Although New Delhi has thrown its weight behind the Quadrilateral – the grouping of India,  United States, Japan, and Australia that is widely perceived as a counterbalance to rising Chinese geoeconomic and geopolitical assertiveness – in its quest to reshape the Indo-Pacific balance of power, India continues to pursue a hedging approach by both engaging directly with China and seeking to contain Chinese behaviour. Positive momentum generated by the ‘Wuhan consensus’ may have further exacerbated India’s skepticism on the quad.

Strategically, Indonesia is equally important to the United States and China as it straddles vital Indo-Pacific chokepoints.  Jakarta has secured Chinese investment without showing any evidence of a tilt towards Beijing. Being one of the very few countries in the region that has the capability and credibility in making significant contributions towards countering Chinese assertiveness, Jakarta now reckons New Delhi as a credible strategic partner. However, the possibility of Indonesia joining the quad seems remote.

Modi signed a deal with Jokowi allowing India access to northern Sumatra’s Sabang port, enhancing the Indian navy’s ability to maintain a forward presence in the Straits of Malacca. China is not oblivious to its implications. A day ahead of Modi’s trip to Indonesia, China’s state-run Global Times asserted that Beijing would not “turn a blind eye” if New Delhi sought “military access to the strategic island of Sabang,” advising India not to “wrongfully entrap itself into a strategic competition with China and eventually burn its own fingers.”

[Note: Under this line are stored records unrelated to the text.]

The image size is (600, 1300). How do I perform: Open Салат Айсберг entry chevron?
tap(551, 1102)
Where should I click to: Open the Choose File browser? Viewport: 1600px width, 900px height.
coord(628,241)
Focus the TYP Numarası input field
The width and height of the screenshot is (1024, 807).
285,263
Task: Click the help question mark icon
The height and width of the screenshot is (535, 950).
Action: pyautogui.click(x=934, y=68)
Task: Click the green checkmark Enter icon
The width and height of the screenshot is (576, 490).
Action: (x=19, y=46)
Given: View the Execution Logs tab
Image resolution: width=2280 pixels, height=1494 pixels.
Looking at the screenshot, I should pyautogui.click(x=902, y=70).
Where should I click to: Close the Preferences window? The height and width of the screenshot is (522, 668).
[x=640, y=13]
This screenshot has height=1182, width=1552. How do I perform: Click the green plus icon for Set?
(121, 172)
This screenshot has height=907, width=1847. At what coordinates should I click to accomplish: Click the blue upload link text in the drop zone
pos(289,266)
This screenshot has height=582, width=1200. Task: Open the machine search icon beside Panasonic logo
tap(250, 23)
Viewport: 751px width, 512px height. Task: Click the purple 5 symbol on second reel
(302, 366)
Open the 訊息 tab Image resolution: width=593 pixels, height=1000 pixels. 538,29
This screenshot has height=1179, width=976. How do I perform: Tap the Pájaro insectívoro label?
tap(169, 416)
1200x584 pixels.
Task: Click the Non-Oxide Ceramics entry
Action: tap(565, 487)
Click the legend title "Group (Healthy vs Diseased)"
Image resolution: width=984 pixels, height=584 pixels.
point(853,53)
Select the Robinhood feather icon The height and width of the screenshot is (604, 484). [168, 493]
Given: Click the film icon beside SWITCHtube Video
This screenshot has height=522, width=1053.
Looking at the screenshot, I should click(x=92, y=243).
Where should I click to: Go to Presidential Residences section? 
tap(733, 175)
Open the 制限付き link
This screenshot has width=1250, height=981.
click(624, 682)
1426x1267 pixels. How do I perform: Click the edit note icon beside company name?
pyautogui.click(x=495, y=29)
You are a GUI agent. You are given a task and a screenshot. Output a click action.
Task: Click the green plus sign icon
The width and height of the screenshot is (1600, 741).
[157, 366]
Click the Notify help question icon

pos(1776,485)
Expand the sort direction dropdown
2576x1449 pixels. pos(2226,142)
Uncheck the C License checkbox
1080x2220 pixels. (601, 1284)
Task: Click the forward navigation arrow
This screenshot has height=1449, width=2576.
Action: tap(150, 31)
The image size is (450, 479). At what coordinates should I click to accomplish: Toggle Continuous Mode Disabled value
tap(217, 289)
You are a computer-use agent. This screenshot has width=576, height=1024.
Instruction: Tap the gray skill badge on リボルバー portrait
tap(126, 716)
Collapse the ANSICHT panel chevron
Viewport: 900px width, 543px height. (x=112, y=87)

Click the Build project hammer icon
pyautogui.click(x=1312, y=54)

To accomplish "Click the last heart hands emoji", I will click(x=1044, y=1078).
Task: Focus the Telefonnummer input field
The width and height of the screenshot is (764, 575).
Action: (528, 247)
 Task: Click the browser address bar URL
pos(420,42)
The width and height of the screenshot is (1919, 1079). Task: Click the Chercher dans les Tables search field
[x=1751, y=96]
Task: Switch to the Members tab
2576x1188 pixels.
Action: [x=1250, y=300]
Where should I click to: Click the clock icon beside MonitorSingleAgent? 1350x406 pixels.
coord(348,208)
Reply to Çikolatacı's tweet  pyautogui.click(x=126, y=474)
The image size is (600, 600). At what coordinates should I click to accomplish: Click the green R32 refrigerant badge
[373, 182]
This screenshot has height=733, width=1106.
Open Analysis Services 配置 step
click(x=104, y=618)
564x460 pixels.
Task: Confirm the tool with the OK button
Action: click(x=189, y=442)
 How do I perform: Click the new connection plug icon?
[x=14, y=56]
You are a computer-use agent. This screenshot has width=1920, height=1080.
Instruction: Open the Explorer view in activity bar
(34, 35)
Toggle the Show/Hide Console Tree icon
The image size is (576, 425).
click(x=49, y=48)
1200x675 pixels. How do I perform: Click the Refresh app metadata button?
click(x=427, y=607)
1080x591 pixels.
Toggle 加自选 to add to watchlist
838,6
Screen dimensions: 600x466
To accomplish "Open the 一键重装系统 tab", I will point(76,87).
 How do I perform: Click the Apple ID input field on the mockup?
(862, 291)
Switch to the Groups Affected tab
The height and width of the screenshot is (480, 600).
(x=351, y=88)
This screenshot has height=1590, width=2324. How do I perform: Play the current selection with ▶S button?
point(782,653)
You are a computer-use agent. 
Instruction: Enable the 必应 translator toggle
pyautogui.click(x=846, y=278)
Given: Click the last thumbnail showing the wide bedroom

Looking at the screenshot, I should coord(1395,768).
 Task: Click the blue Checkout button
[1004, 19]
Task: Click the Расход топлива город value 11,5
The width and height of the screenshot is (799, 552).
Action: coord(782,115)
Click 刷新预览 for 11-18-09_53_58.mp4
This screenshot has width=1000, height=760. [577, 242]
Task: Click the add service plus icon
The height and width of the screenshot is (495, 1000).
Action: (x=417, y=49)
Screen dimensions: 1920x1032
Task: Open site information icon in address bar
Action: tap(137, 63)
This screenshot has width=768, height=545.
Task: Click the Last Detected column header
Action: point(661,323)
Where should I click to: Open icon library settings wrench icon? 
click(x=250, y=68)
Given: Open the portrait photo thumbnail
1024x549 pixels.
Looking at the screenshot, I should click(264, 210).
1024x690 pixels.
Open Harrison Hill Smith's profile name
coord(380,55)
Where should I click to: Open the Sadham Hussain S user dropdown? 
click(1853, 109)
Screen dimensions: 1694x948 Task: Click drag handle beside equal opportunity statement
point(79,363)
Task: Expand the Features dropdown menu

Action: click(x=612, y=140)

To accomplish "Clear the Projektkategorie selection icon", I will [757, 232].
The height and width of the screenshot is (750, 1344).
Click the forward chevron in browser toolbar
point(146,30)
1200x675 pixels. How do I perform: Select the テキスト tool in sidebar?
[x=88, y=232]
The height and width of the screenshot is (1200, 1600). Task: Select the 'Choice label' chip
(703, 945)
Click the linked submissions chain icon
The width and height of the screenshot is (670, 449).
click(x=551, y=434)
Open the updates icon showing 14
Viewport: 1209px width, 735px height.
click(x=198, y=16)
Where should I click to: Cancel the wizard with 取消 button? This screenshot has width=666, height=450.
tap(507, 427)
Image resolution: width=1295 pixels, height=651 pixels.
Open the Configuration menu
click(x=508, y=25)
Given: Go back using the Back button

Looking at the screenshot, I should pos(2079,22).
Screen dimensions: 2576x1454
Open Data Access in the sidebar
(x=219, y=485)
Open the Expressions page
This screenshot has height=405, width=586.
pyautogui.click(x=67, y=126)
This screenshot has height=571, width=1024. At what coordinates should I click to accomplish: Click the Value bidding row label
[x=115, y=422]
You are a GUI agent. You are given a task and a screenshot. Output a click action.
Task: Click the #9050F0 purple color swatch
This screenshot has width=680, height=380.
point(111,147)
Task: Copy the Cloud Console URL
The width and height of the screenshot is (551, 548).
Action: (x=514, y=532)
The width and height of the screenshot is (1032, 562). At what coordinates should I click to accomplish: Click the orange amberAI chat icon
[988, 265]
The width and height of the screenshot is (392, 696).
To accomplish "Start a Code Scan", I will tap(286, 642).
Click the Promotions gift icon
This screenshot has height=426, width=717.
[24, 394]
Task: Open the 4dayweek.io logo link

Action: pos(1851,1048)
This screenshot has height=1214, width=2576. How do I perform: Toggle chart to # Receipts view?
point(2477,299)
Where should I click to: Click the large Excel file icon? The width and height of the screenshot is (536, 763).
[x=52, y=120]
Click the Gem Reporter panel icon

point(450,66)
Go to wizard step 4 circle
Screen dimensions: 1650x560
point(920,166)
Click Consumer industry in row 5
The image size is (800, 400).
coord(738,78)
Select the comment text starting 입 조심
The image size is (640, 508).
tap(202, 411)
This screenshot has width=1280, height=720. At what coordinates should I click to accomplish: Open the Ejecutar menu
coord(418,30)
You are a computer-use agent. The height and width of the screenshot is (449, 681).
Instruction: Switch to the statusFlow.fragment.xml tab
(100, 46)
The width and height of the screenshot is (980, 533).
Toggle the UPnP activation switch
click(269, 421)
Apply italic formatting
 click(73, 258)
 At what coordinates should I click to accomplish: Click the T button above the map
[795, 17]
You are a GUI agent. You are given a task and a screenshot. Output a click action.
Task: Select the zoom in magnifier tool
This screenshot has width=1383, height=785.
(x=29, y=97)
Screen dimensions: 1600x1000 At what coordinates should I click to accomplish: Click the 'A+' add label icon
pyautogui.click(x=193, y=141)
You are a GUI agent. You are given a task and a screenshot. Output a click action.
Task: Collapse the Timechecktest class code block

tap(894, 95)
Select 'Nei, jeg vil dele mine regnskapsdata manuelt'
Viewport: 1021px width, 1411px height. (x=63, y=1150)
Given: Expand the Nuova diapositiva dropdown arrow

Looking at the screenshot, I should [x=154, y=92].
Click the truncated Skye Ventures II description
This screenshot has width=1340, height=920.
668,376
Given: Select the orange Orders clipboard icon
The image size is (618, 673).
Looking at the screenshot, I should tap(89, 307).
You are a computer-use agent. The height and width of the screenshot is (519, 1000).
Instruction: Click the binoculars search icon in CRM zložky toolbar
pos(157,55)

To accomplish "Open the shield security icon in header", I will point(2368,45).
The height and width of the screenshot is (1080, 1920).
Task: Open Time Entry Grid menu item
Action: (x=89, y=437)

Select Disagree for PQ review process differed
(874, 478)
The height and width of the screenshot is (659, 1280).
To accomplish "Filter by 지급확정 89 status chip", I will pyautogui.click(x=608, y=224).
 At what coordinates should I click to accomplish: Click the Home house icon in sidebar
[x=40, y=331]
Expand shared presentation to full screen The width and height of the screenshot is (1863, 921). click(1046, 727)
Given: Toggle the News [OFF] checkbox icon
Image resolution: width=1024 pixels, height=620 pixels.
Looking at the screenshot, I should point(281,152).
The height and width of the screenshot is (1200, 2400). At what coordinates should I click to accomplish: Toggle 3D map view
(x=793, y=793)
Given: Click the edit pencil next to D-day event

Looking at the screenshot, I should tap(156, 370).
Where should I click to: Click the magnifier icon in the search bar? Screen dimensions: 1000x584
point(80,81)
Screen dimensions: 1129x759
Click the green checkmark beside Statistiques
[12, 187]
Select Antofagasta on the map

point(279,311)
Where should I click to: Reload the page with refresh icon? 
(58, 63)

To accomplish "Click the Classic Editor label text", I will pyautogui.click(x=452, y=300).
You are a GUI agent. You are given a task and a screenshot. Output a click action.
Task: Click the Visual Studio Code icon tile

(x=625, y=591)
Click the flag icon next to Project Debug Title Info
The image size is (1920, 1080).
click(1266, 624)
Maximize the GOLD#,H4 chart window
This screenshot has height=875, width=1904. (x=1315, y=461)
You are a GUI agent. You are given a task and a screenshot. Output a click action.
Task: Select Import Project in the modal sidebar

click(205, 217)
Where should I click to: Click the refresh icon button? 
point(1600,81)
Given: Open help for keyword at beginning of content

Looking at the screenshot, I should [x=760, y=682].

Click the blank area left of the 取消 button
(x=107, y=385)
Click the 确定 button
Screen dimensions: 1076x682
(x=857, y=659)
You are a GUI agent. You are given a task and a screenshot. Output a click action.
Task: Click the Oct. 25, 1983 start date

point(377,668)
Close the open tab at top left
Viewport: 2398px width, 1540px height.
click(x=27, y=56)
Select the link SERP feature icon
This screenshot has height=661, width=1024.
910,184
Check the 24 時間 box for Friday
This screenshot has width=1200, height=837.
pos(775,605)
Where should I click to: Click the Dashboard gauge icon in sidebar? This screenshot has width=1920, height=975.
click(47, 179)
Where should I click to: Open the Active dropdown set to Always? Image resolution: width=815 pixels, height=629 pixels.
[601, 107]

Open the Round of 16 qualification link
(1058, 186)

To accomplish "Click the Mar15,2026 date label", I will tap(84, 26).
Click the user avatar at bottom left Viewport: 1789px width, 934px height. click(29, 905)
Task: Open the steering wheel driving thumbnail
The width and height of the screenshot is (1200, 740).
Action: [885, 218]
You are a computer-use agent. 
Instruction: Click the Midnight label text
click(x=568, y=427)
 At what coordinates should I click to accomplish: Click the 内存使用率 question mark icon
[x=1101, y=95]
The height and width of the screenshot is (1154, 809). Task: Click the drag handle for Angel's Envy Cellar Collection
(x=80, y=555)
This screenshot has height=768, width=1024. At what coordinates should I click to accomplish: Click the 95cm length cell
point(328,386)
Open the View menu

Given the irreversible geopolitical shifts, the Indo-Pacific has emerged as one of the major hotbeds of global power politics. India’s emerging consensus with Indonesia, as reflected in the elevation of their relationship to the level of a comprehensive strategic partnership, can provide a basis for a closer engagement between the two countries to further develop the Indo-Pacific concept. Delhi and Jakarta have agreed to take concrete steps to accelerate economic and security cooperation in the maritime domain. But the renewed awareness that they are close neighbors, sharing broadly common challenges regarding sustainable use of the oceans must make it imperative for them to contribute more to the maintenance of the regional security order in the Indo-Pacific. The challenge for both Modi and Jokowi will be to institutionalize the maritime cooperation so that the Indo-Pacific becomes truly free, open, and inclusive.